Un gruppo di carte amministrative delle antiche famiglie Spinelli e Baldocci, probabile frutto della selezione cui fu sottoposto l’archivio prima di uscire illegamente dall’Italia, e che circolavano sul mercato antiquario negli anni Ottanta, fu recuperato ed acquistato dalla Soprintendenza Archivistica e destinato all’Archivio di Stato di Firenze: 341 pp., in maggioranza registri, di cui Spinelli dal 1455 alla metà del sec. XIX, e Baldocci dal 1599 al 1765 (per la descrizione cfr. SIASFI).
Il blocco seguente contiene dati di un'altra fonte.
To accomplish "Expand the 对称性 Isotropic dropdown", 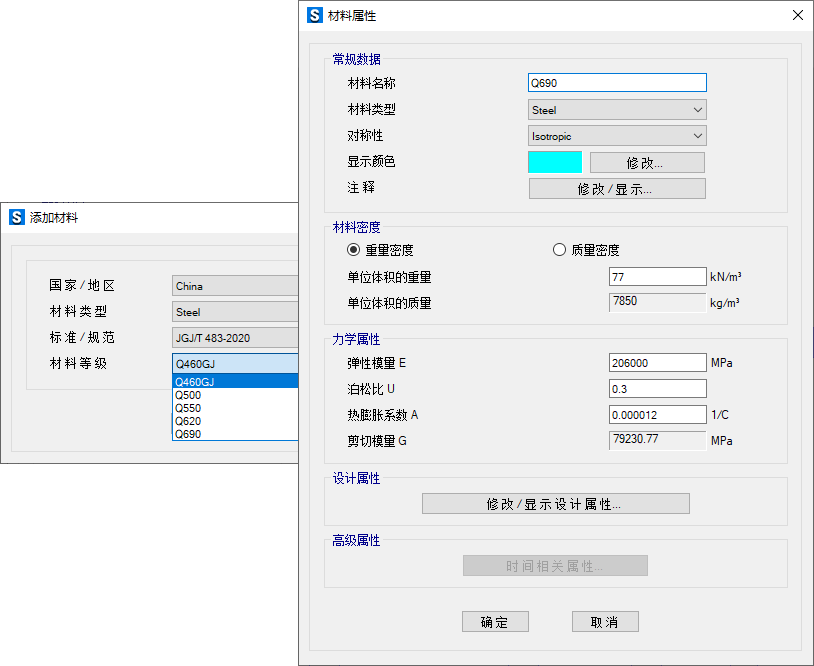I will click(x=617, y=136).
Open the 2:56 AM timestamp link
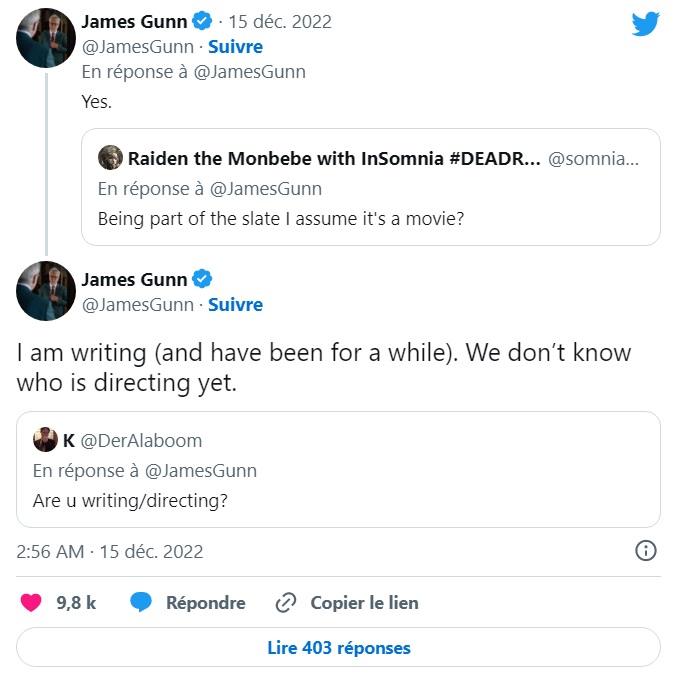 (109, 552)
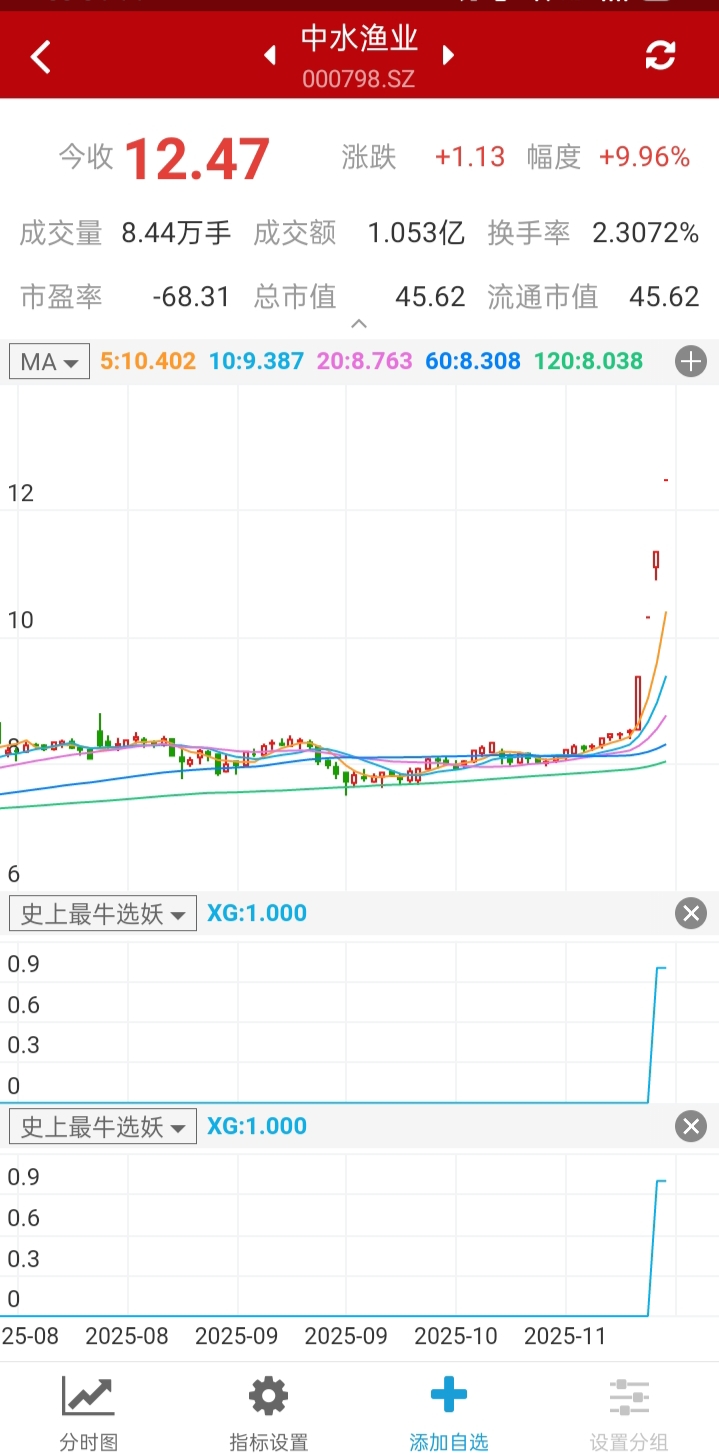
Task: Open 分时图 time-sharing chart tab
Action: coord(88,1413)
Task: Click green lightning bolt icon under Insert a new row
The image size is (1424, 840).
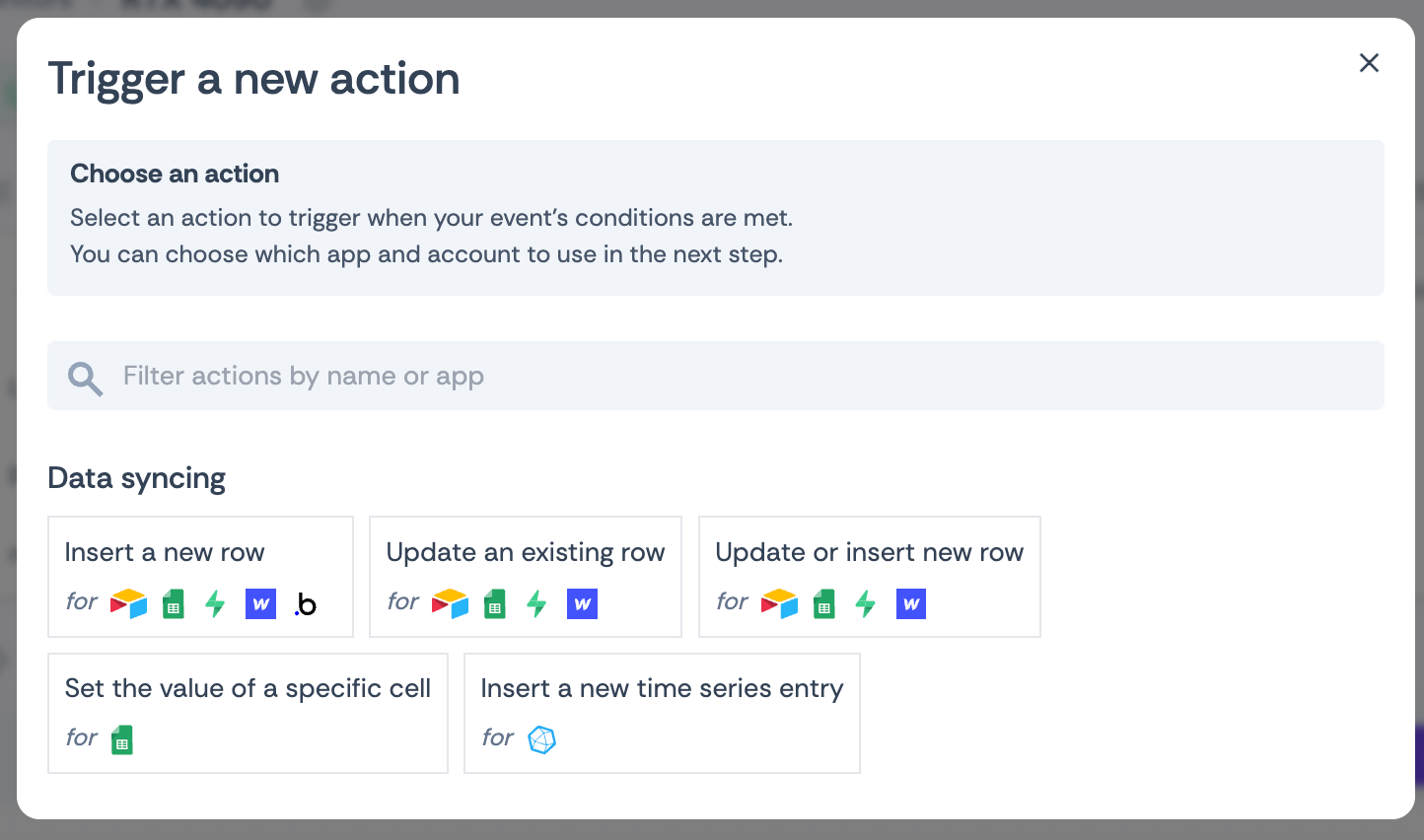Action: [215, 603]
L’archivio degli Spinelli, famiglia che fu ammessa al patriziato toscano nel 1751, rimasto per secoli nel palazzo avito, fu riordinato nel 1791 dal fiorentino Francesco Cavini, uno di quegli archivisti ‘professionisti’, impiegati negli uffici granducali, ai quali diverse famiglie dell’aristocrazia si affidavano per la sistemazione delle carte familiari. Del lavoro da lui effettuato nell’archivio restano preziosi strumenti di corredo: il “Prospetto ed Inventario” e l’ “Indice generale”.
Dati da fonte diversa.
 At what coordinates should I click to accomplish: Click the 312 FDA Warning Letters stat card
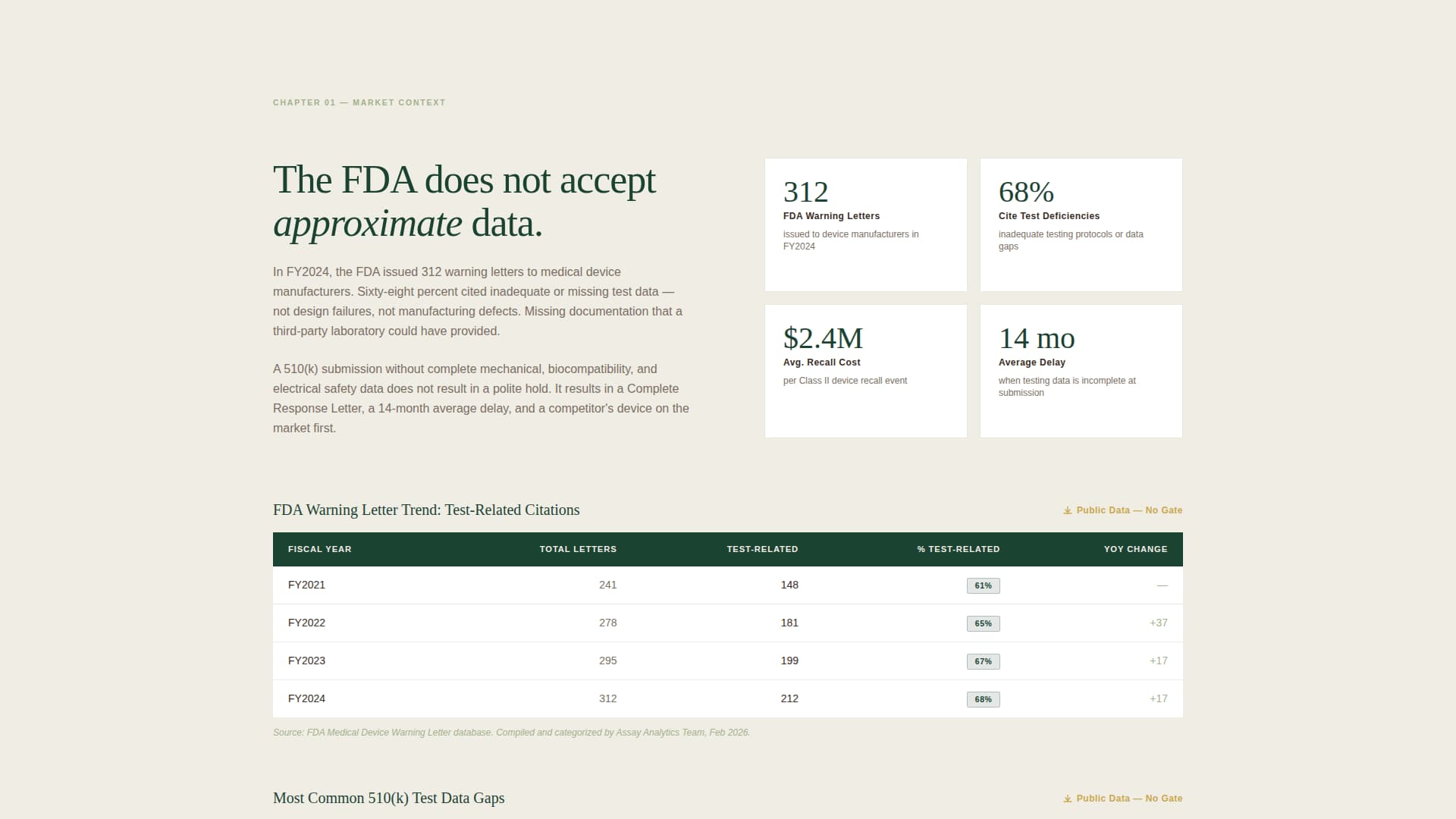pyautogui.click(x=865, y=224)
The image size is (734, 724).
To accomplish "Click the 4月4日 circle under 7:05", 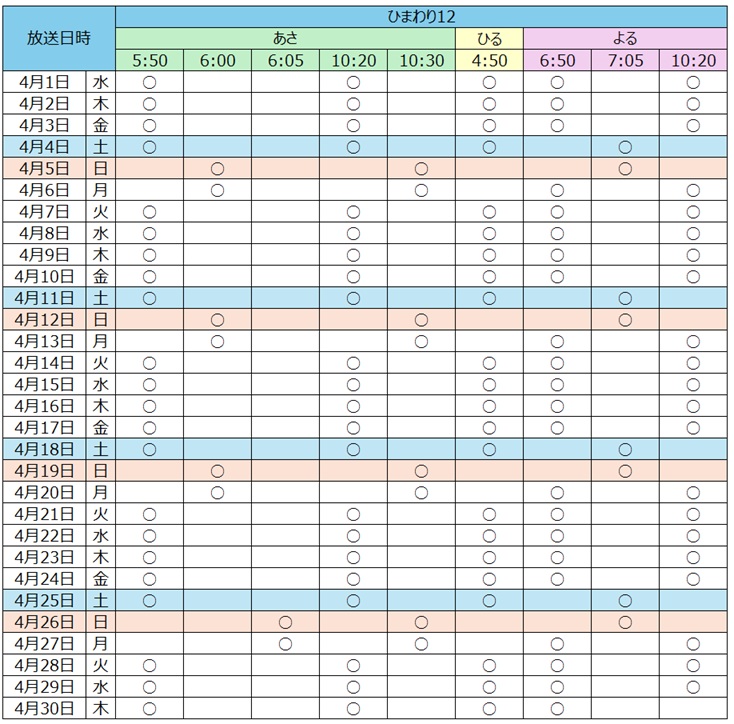I will tap(625, 147).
Per un caso fortuito le vicende della trasmissione documentaria dell’archivio Spinelli si intrecciano con quelle delle Carte Vasari. Il fatto è noto: il senatore Bonsignore di Tommaso Spinelli (1645-1711) -colui che si era imparentato con i Baldocci sposando nel 1681 Margherita di Nunziato- fu nominato nel 1686 dal sacerdote Francesco M. Vasari, ultimo del suo casato, insieme al reverendo Giuseppe Gigliozzi, suo esecutore testamentario. Nello svolgimento del suo lungo ed impegnativo incarico rimanevano presso di lui carte di Casa Vasari tra le quali registri e lettere appartenenti all’antenato Giorgio Vasari, autore delle “Vite”, architetto, scenografo e pittore al servizio, dal 1554, di Cosimo I Medici. Letteralmente “incistate” nell’archivio Spinelli, erano denominate “Scritture Vasari” dall’archivista del Settecento che le poneva nella sequenza numerica delle scritture Spinelli, dal n. 34 al n. 66 (compreso un n. 36 bis).
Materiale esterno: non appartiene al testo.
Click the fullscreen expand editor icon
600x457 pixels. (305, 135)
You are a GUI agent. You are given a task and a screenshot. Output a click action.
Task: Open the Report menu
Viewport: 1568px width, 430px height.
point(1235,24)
Scoperte nel 1908 da Giovanni Poggi, allora direttore del Museo Nazionale del Bargello (dal 1913 soprintendente alle Regie Gallerie fiorentine) nel palazzo fiorentino degli ultimi discendenti degli Spinelli, furono studiate e pubblicate in esclusiva dal tedesco Karl Frey, dietro pagamento di una grossa somma. Le polemiche sorte convinsero il proprietario ad affidare le carte in "deposito perpetuo” al Comune di Arezzo, a patto di metterle a disposizione degli studiosi nella casa aretina del Vasari, nel frattempo acquistata dallo Stato nel 1911 ed eretta in Museo vasariano. A quest’ultimo, luogo-simbolo dell’artista, le carte Vasari sono legate da un vincolo pertinenziale. All’atto della consegna al Comune tre filze (nn. 34, 35 e 66) rimasero casualmente nell’archivio del privato, seguendone il destino: ecco perché si trovano anch’esse presso la Beinecke Library.